─── PASSAGE GIVEN
A few people pointed out that for LocalLLaMA, the more interesting use case may be quantization regression:
Q8 -> Q4_K_M
Same base model, same prompts, lower VRAM, but behavior may subtly change.
I want to test failures like:
- invalid JSON / structured output
- changed tool/function selection
- mutated tool arguments
- skipped retrieval
- weaker instruction following
- plausible-looking output that breaks downstream code
I’m thinking of adding a LocalLLaMA demo: same golden suite, same base model, two quants, then generate an HTML report showing what regressed.
Questions:
- Which model + quant pair should I test?
- Is Q8 -> Q4_K_M the right comparison?
- Should I test Ollama, llama.cpp, or vLLM first?
- Best demo task: JSON extraction, tool calls, RAG, coding, or instruction following?
Repo:
https://github.com/babaliauskas/evalshift-cli
MIT licensed. Local-first, no backend, no accounts, no telemetry.
BeautyxArt@reddit
as for my simple use test , small models Q8 always gave broken code.
NNN_Throwaway2@reddit
How do you "silently" break a tool call?
Ill-Fishing-1451@reddit
If you are going to do the test, you could compare your result with unsloth's KLD vs disk size test. I do believe his result is correct and model quality decrease exponentially with higher quant.
NickCanCode@reddit
I use Qwen3.6-27B-Q2_K_MIXED.gguf and doesn't have tool call problem. However, this `mixed` seem imply that it is not a simple Q2 and the size of the file is actually close to Q4.
Ok-Measurement-1575@reddit
Test llama-server pre/post mcp support with 3.6 35b for tool calls.
Fun_Employment6042@reddit (OP)
──────
# WHAT THE TASK ASKS:
Please continue the forum thread about testing quantization regression in local models, picking up right after its final line.
─── ITEMS
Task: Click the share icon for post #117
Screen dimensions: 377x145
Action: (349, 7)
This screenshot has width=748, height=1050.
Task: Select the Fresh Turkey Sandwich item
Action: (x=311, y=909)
──────
# RESPONSE:
Good suggestion. That fits EvalShift well: same model, same prompts, but different serving/runtime behavior before vs after MCP/tool-call support.
I’ll look into a small tool-calling benchmark for llama-server with 3.6 35B: tool selection, argument correctness, call ordering, and whether the final answer depends on actually using the tool.
That would be a better LocalLLaMA demo than a generic model migration example.
Valuable_Touch5670@reddit
Here’s my first-hand experience: I tried Qwen3.6-27B-Q2 on Pi + llama-server before, it has occasionally tool call failures. Then I switched to Q4, even though TG is much slower, it did NOT show tool call failures on the same prompts.
I think extremely low quants can hurt intelligence so much so it affects tool calling consistency.
Fun_Employment6042@reddit (OP)
That’s exactly the kind of case I want to capture.
Q2 -> Q4 is interesting because the regression may not show up as “bad answer quality” immediately, but as lower tool-call consistency: skipped calls, malformed arguments, wrong tool choice, or unstable behavior across the same prompt set.